Disappointment helplessly leads a disappointed people to have evil
temptations, some violent like vengeance
(Rev of Arès 27/9)
on the alleged culprits, revolution and ideological dictatorship, maybe
even war, as well as some individual and peaceful, though no less
detrimental, like the temptation to offload one's disappointment onto
others—by citicizing and/or deserting them—on those whom one thinks are
guilty of a stagnation or a failure, the alleged hopeless immobilists,
incompetents, narrow-minded ones, or petty tyrants, a temptation that
sometimes occurs in our Arès Pilgrims' assemblies, in our
generation of penitent
beginners who still show many of the general population's sins; For
spiritualization, a key to which inevitably difficult fraternization
is, has to start with us.
Man has rejected
spiritual life, which he has considered as demythologized by science
and advances in all social issues and proved to be
incredible therefore. Now, the incredible is going to turn into the
necessary.
I am not delighted
at the news of an economic decline. Man could have recover spiritual
life and not have been lacking in comfortable materialistic life,
because both lives are legitimate. But man has obviously
become unable to develop both of them at the same time, so it makes
good sense to prompt him to develop spiritual life—which is plain Life
(24/3-5) in The Revelation of Arès—
because only it will give him the safest and strongest basis of
happiness.
Man no longer believes in the miracle of socialo-communism which
vanished along with the "Eastern bloc". Now man no longer believes in
the
capitalist or free-market miracle. He understands that both these
miracles have one and the same predator, the
system, that officiates at the top of the financial network, just as he
had officiated at the top of
the collectivist network. It is the system that has to be replaced, Adam's system (Rév of Arès 2/1-5),
but not
materialism, because we ourselves are matter. Our organic matter we
have
to re-spiritualize just as the Creator spiritualized a thinking animal—the
man that slept on the shadow
(Rev of Arès vii/2)—and so made him Adam
in Eden (vii/5), Adam
before the fall (Rev of Arès vii/7-11).
We
have to spread the mission of spiritualization and make it more and
more refined, because religion will never carry it out, since it has
never carried it out for centuries. We will not let men stay forever
unable to understand that the basis of happiness is not the
system and its law, whether leftist or rightist, and not the passive
resignated expectation of Mercy
(Rev of Arès 16/15) and of a post-mortem paradise.
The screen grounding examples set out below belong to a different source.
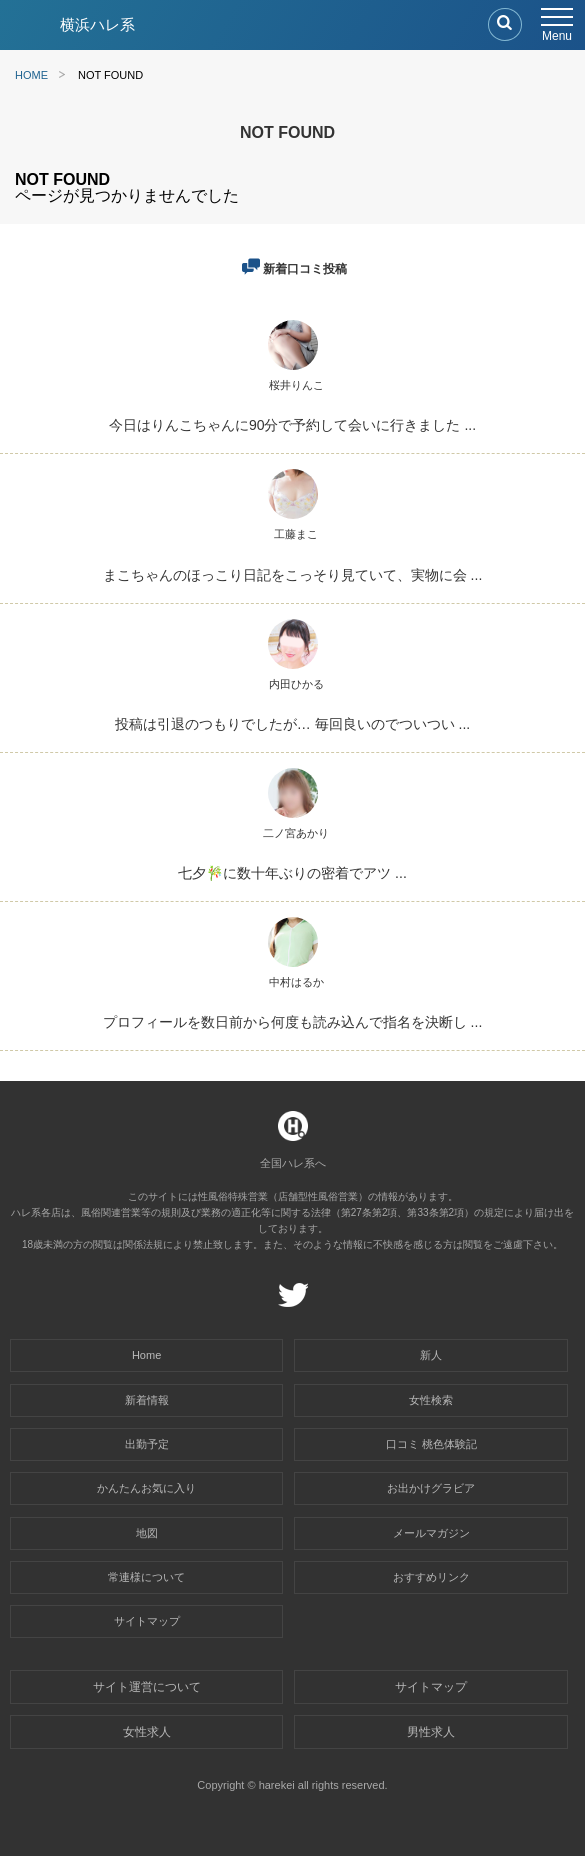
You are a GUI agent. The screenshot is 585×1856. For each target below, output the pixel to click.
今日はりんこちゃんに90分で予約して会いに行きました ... (292, 425)
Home (146, 1355)
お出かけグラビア (431, 1488)
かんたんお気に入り (146, 1488)
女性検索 (431, 1400)
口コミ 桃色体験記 (431, 1444)
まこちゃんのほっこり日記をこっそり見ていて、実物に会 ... (293, 575)
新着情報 (147, 1400)
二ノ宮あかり (296, 833)
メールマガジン (431, 1533)
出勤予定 (147, 1444)
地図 (147, 1533)
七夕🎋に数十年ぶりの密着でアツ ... (292, 873)
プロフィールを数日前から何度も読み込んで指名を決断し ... (293, 1022)
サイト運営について (147, 1687)
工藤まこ (296, 534)
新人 (431, 1355)
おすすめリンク (431, 1577)
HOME (31, 75)
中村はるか (296, 982)
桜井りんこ (296, 385)
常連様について (146, 1577)
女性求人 (147, 1732)
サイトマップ (147, 1621)
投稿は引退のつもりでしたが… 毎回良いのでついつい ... (292, 724)
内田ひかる (296, 684)
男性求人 (431, 1732)
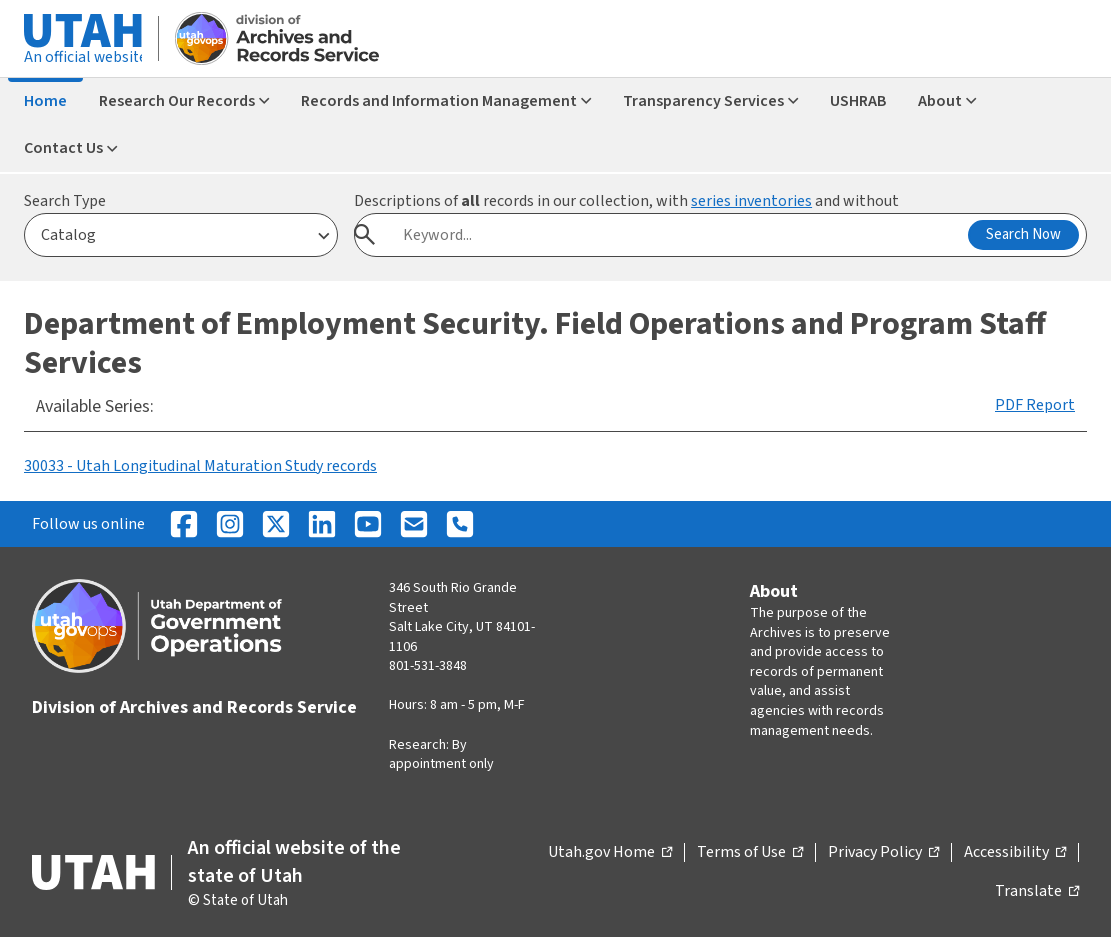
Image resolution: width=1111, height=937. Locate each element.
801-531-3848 (428, 666)
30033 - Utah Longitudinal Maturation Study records (200, 466)
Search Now (1023, 234)
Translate (1037, 892)
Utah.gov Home (610, 853)
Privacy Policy (883, 853)
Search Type (65, 201)
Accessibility (1015, 853)
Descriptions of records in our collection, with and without (626, 201)
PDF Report (1035, 405)
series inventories (751, 201)
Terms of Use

Making the earthly living be conscious that they are cut our for
spiritual life is awfully hard. So remote from it man has become that
the very hypothesis of the spiritual cannot cross but a few minds every
now and then, No doubt, the mission of spiritualization is a
trial. We ask moles
to turn into eagles
(Rev of Arès 23/2). To become eagles? A mole cannot even
see it as absolute utopia, because thinking of utopia is at least
thinking, that's something. A man in the masses does not
think of becoming spiritual any more than turning to a
vegetable or a gas.
Still, this is the challenge the Maker asks us to take up through The Revelation of Arès.
We all are going to be the creators of a changed world (Rév d'Arès 28/7),
if we want to get on. It is easy for religions to
contend that it's sheer utopia and that the best a believer can hope
for is a happy death and eternity. The
Revelation of Arès reminds us that death is just
abnormality caused by the cumulative sin. Man was
created to be inseparable flesh,
mind and soul (Rev of Arès
17/7) on Earth. Man was created for earthly happiness,
which only spiritual Life
(Rev of Arès
24/3-5), the outcome of penitence, can
animate in his living complexity.
May the world change
before the sin of sins
(Rev of Arès 38/2), evil prevailing once and for all,
arises and the world destroys itself!